WHAT TO PRODUCE. Below are records; from the line containing "Instruction: Click the Totale" through the very last line, output each line exactly. No pictures.
[Opening RECORDS SUPPLIED section]
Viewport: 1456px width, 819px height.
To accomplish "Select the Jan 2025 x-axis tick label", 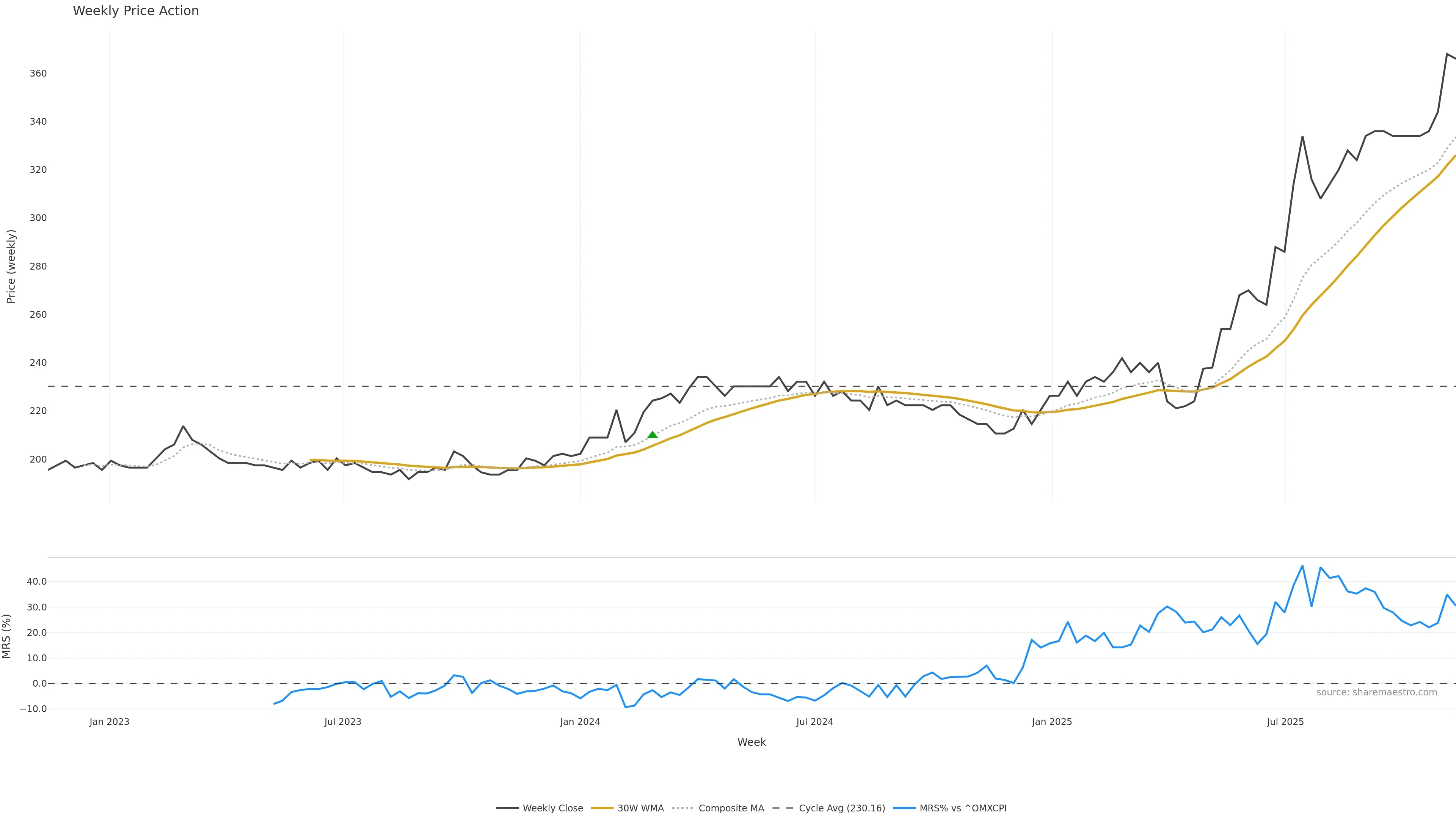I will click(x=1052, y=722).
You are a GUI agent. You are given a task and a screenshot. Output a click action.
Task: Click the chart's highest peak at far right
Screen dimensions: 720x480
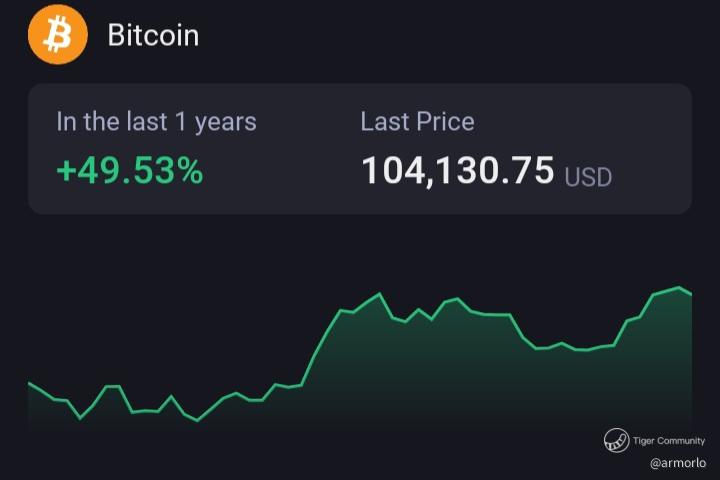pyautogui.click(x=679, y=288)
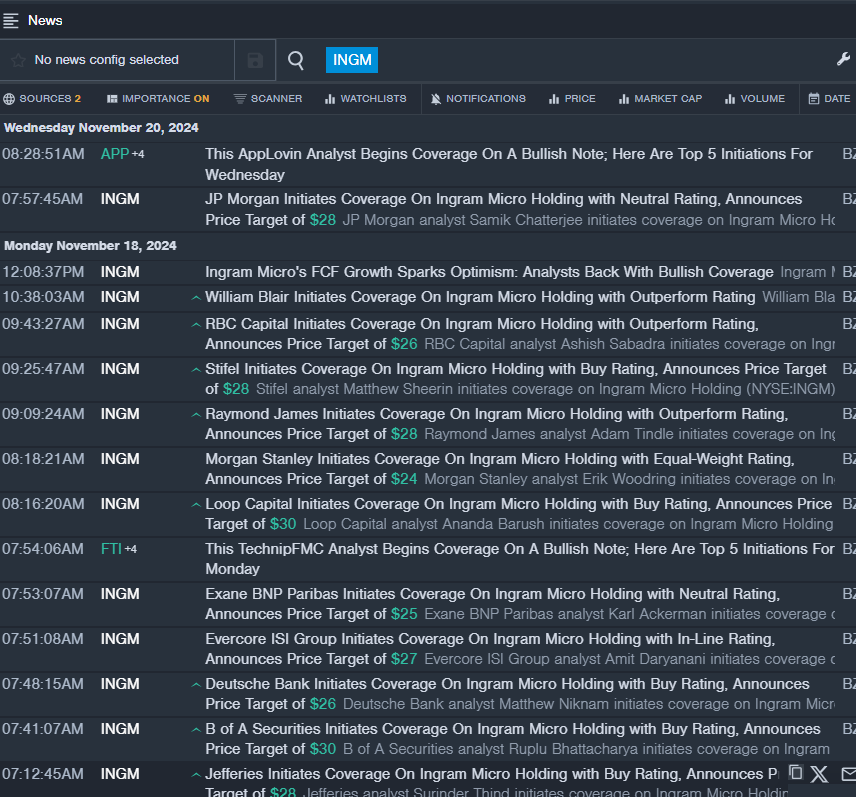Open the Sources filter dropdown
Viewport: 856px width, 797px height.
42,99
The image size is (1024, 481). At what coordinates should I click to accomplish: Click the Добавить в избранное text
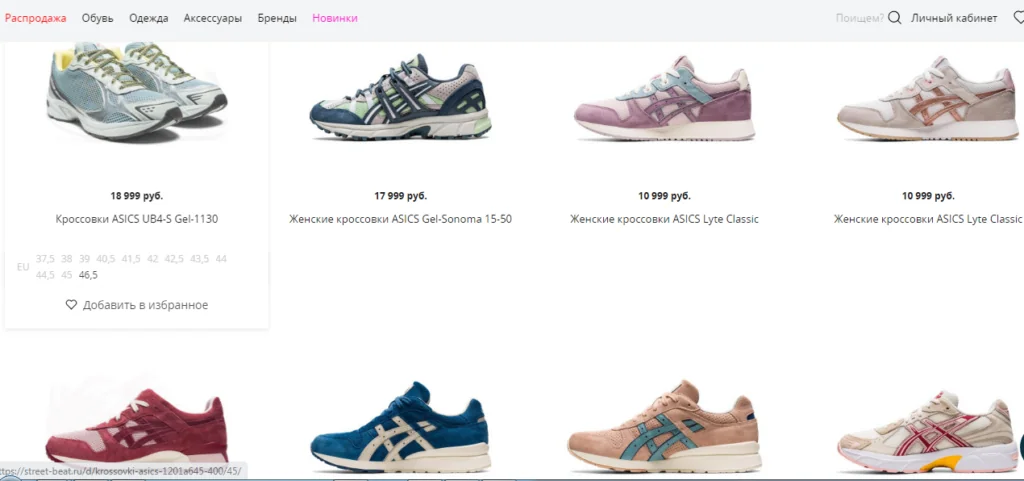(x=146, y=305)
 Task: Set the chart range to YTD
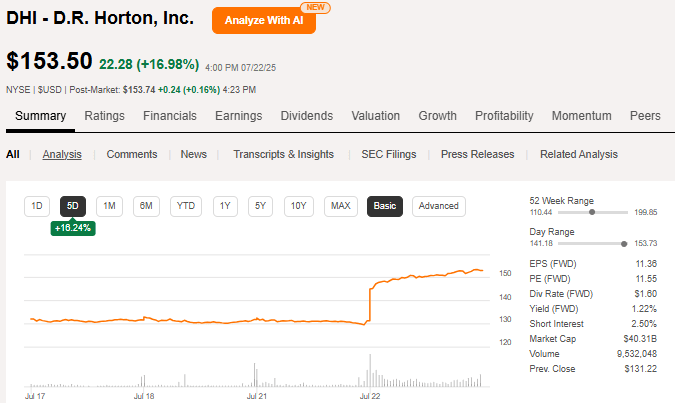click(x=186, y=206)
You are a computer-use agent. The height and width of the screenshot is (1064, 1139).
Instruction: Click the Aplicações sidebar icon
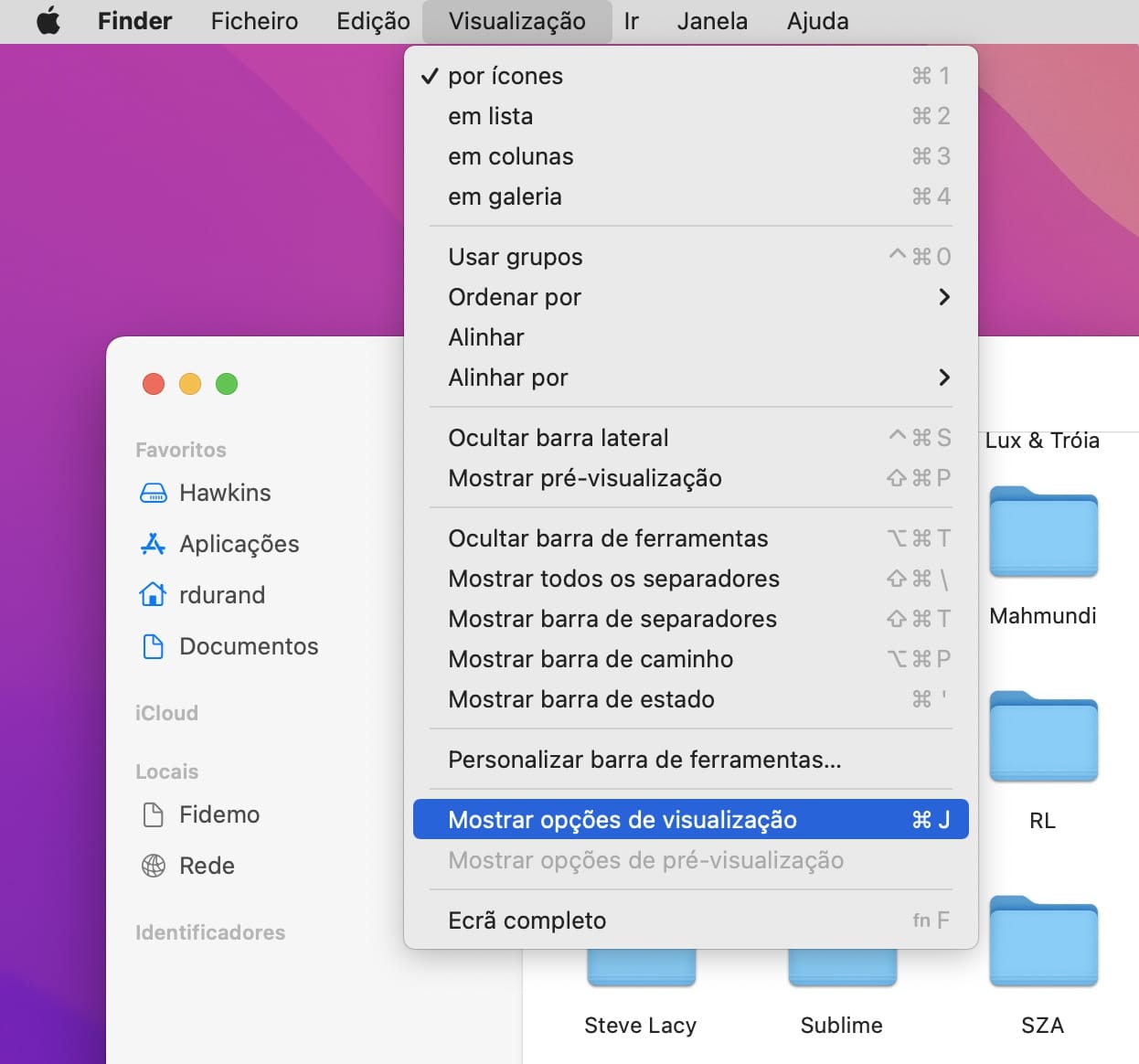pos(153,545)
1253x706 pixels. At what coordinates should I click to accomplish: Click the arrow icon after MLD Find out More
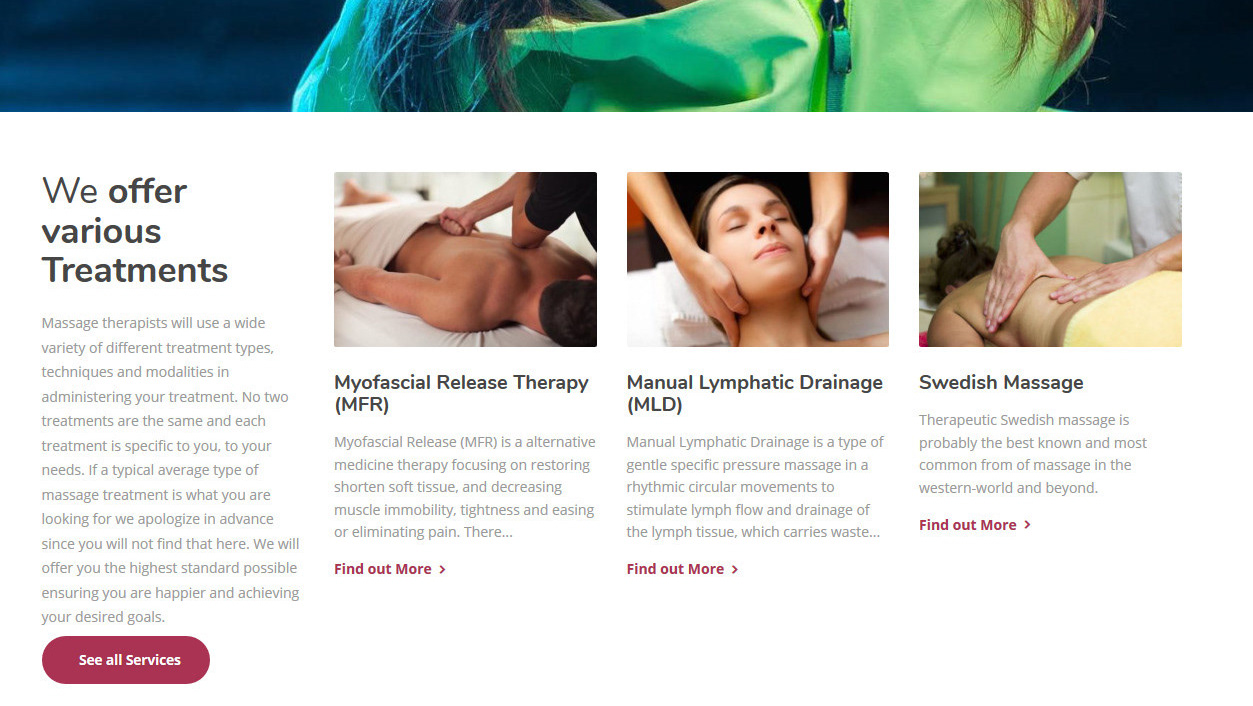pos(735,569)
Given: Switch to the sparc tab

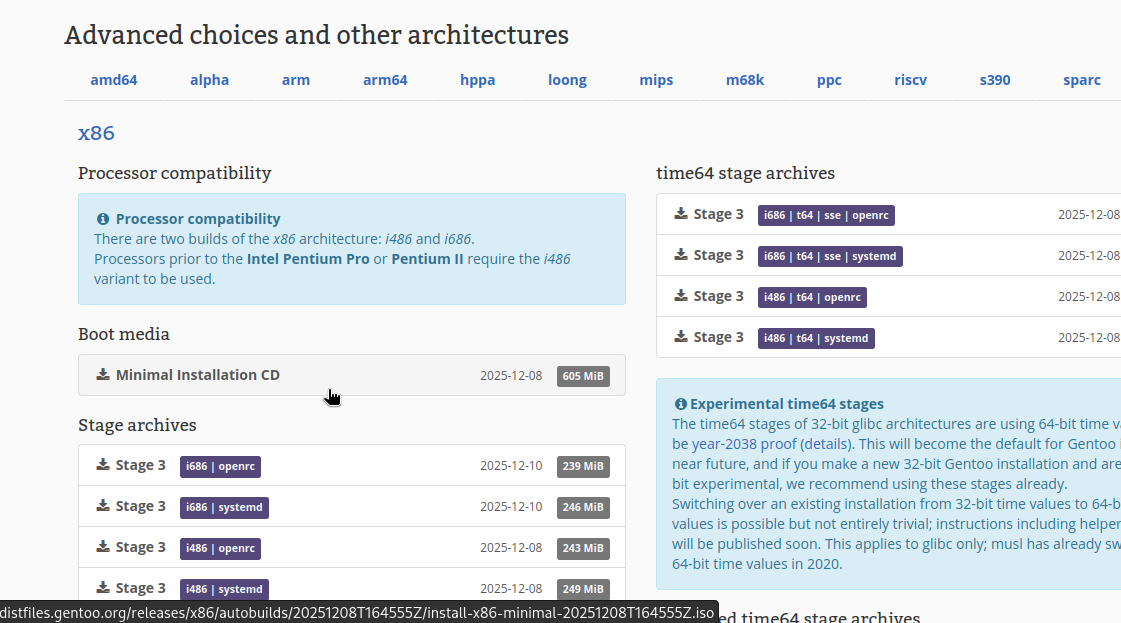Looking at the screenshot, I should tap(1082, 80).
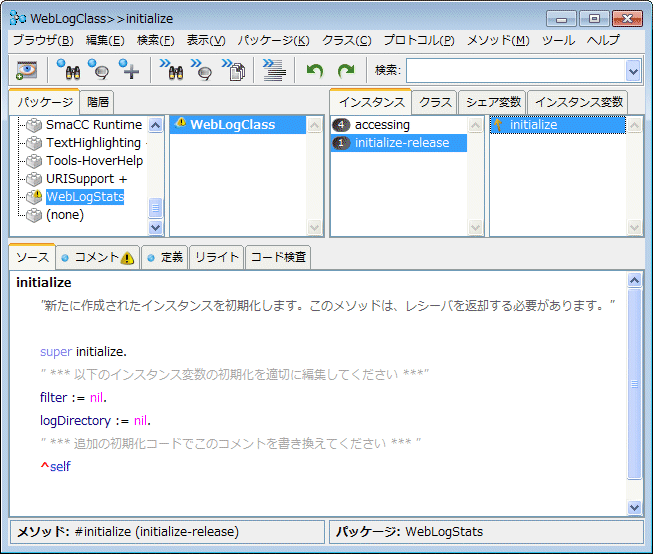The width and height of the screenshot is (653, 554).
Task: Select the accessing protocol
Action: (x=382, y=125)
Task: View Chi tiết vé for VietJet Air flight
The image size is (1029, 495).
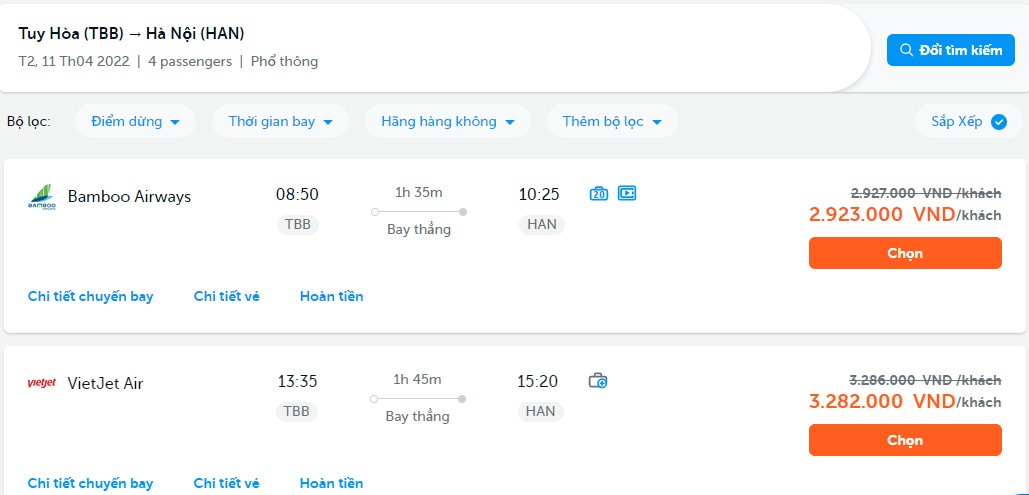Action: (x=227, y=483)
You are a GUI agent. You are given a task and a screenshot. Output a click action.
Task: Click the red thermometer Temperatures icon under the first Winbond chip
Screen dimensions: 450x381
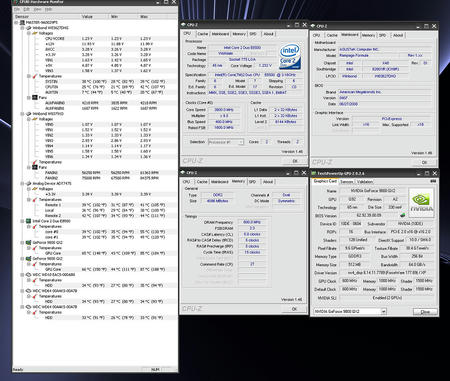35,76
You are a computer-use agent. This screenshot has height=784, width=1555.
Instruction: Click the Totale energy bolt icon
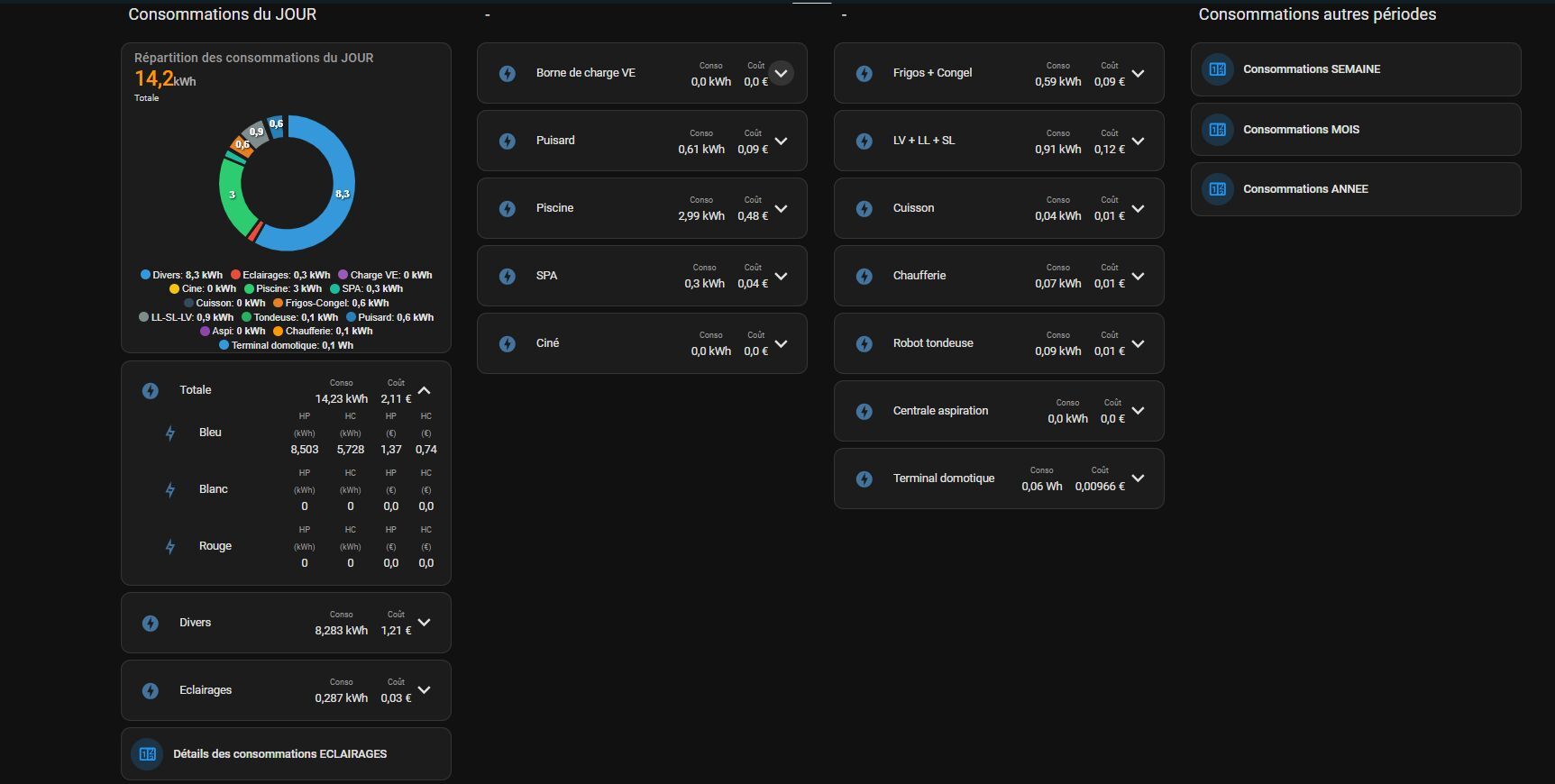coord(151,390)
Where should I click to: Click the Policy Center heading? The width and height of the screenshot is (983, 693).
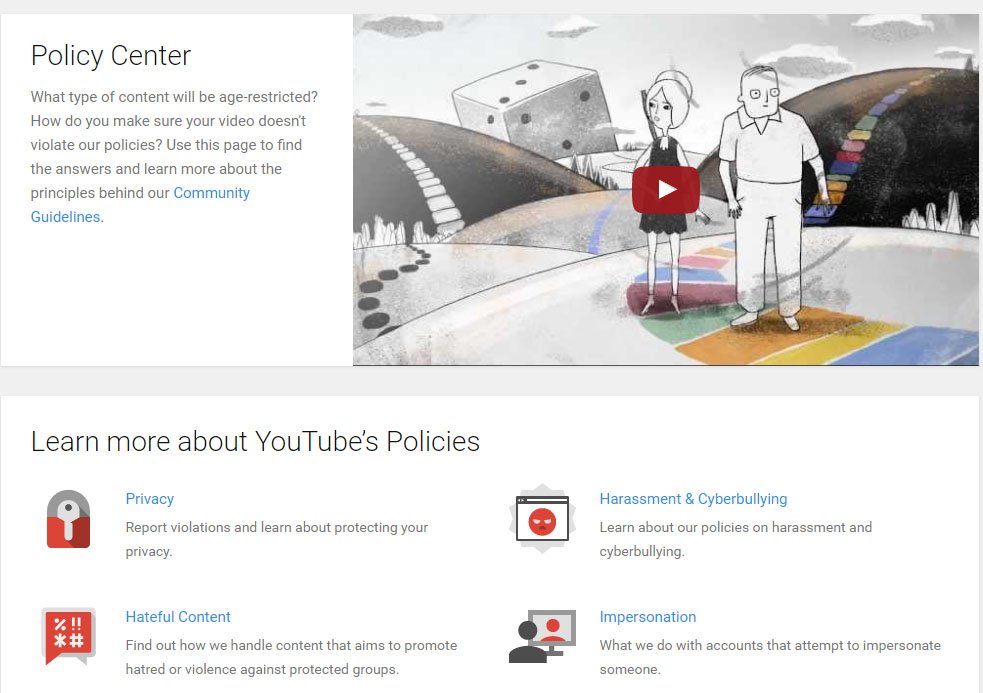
[Closing RECORDS SUPPLIED section]
OUTPUT OF THE EXERCISE.
Instruction: Click the Totale energy bolt icon
coord(151,390)
Where should I click to: Click the Policy Center heading? The width and height of the screenshot is (983, 693).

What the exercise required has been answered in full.